Exercise goal: Only one stretch of the data below is wanted: the lines from the one with "Image resolution: width=1000" through the one with "Given: Open the overflow", repeated exactly.

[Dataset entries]
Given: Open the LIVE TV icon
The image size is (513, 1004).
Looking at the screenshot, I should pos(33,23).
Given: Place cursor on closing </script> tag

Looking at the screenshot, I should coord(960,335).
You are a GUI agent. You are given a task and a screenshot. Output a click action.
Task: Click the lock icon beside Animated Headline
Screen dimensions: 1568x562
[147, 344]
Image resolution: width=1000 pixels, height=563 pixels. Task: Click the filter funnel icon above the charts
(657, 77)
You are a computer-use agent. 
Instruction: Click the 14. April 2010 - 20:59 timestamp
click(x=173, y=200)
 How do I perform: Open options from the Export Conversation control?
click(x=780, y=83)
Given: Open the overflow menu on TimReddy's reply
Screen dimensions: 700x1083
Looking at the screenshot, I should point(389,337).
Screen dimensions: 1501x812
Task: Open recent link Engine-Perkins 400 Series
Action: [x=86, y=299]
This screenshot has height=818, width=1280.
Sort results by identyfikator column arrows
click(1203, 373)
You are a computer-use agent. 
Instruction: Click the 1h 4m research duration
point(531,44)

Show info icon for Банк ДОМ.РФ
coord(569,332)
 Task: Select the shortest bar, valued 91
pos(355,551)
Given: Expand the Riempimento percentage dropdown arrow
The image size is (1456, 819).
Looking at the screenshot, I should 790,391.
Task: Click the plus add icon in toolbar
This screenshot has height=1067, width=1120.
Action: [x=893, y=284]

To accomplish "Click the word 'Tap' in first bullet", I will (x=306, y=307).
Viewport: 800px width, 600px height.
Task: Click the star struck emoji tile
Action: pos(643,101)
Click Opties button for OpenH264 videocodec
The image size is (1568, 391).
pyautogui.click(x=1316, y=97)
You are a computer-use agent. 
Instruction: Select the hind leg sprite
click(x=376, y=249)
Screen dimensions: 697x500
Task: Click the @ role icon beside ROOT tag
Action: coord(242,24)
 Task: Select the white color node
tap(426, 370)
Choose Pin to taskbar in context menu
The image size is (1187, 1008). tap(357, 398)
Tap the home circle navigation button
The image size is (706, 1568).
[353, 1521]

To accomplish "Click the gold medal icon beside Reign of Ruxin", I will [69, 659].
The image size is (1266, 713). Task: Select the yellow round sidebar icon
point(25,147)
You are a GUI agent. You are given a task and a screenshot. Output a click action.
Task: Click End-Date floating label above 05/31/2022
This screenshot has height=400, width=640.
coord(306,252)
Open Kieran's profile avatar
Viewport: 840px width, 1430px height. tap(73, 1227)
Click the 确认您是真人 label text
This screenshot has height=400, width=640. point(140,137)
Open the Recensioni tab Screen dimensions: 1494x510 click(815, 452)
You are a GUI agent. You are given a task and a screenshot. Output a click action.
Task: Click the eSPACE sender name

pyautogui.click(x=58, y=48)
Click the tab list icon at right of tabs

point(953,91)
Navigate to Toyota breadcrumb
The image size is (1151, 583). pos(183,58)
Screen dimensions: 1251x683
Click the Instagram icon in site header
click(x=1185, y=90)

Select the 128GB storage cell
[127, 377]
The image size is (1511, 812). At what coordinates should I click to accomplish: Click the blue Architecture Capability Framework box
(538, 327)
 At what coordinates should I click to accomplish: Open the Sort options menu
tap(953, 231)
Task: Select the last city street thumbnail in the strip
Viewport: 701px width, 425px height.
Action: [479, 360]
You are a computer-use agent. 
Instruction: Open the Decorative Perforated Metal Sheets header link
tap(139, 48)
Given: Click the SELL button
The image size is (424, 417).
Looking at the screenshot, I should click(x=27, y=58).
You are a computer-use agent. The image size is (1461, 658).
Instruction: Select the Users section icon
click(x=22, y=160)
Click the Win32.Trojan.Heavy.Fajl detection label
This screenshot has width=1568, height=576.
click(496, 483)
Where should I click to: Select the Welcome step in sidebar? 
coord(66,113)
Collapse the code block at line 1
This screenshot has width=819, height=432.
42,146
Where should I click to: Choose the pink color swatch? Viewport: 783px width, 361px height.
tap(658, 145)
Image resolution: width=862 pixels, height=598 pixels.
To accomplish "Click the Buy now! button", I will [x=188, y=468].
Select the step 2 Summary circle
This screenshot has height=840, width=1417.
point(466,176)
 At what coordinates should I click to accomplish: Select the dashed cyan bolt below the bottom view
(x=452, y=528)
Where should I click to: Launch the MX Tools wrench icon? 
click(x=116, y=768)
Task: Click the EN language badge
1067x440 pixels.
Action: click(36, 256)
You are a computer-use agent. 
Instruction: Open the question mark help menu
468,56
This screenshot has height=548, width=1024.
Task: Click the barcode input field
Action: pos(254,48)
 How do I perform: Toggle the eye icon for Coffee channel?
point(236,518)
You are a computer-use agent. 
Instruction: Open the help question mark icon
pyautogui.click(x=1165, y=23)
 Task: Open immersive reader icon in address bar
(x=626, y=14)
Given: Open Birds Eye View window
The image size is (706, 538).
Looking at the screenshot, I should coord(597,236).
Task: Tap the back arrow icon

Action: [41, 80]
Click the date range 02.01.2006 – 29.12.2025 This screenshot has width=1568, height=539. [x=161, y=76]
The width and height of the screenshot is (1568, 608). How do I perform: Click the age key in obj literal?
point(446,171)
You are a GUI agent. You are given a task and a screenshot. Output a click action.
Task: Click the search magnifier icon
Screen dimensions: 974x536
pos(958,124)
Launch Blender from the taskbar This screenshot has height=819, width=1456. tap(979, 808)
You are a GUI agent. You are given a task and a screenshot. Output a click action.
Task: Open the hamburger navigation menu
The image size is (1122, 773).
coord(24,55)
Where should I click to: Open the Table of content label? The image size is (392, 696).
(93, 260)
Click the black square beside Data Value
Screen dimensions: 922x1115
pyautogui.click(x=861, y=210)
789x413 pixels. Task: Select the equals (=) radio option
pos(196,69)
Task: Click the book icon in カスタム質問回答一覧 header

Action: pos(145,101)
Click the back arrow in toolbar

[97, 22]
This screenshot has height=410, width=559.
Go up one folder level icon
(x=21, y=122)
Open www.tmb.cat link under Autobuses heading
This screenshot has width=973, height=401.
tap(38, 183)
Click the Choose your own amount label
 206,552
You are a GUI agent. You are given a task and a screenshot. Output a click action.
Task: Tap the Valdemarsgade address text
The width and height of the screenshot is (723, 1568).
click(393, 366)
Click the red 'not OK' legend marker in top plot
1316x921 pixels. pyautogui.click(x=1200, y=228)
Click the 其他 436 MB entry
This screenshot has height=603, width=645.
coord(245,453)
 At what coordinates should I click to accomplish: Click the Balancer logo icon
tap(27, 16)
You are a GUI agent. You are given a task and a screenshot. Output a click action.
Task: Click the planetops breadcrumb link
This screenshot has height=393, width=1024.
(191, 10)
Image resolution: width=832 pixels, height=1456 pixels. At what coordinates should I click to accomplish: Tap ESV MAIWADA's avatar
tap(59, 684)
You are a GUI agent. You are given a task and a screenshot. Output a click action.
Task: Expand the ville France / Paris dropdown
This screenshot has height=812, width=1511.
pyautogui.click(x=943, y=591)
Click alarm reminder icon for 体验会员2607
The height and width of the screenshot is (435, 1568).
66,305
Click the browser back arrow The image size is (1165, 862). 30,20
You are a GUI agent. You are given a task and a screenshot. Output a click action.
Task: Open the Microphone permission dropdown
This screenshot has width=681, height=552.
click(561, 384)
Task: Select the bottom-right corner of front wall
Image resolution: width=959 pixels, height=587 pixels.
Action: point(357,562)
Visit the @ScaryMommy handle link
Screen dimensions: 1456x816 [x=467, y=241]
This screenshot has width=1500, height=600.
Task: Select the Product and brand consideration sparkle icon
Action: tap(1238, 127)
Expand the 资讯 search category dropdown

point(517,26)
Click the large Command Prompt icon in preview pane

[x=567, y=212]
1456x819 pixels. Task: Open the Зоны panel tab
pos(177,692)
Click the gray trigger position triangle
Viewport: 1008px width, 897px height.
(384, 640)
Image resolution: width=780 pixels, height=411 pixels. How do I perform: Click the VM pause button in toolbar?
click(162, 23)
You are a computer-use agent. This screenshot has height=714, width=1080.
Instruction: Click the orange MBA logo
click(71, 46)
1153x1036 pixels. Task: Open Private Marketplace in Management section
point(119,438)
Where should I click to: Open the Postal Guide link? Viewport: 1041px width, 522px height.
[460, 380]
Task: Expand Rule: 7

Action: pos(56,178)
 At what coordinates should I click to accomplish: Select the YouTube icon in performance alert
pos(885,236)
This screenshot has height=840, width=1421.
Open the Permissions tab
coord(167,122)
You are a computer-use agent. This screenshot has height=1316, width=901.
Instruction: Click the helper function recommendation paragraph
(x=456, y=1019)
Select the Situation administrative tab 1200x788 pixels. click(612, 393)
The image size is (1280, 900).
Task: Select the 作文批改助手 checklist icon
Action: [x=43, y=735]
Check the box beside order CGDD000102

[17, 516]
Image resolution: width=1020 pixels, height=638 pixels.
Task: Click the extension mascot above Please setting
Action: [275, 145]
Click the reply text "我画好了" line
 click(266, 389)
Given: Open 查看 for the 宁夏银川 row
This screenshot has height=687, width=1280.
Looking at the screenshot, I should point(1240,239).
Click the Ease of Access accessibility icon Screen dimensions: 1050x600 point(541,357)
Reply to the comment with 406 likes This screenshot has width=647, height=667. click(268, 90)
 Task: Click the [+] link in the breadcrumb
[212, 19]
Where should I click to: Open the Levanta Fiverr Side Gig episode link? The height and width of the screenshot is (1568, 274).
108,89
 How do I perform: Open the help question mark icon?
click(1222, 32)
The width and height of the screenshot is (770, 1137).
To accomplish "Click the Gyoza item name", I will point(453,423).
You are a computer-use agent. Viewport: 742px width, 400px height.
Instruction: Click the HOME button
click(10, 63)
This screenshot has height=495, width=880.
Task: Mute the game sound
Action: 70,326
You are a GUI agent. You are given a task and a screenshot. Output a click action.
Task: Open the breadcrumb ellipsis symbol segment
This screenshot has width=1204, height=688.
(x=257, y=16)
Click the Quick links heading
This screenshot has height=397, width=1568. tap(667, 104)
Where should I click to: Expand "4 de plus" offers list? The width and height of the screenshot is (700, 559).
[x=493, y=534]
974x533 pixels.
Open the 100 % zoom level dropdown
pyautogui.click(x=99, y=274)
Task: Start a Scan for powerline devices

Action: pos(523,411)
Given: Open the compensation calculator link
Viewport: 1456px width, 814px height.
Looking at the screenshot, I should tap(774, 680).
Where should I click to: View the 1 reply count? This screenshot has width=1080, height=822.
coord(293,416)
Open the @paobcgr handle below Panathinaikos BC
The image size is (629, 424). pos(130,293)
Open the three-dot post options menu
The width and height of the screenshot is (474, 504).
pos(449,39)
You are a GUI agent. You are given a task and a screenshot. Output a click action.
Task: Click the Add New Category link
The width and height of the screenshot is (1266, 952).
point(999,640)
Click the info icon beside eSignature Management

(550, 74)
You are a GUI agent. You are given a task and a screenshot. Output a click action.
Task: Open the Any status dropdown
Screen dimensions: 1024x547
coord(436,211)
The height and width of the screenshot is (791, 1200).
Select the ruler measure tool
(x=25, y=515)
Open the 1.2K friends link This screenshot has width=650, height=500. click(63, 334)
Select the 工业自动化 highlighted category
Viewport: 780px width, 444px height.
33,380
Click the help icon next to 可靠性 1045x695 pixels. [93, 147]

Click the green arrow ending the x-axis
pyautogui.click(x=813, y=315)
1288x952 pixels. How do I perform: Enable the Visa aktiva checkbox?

Finished exercise:
Image resolution: width=1000 pixels, height=563 pixels. Task: Click the filter funnel icon above the charts
(657, 77)
You are a computer-use agent. 
Instruction: Click the 14. April 2010 - 20:59 timestamp
click(x=173, y=200)
 How do I perform: Open options from the Export Conversation control?
click(x=780, y=83)
Given: Open the overflow menu on TimReddy's reply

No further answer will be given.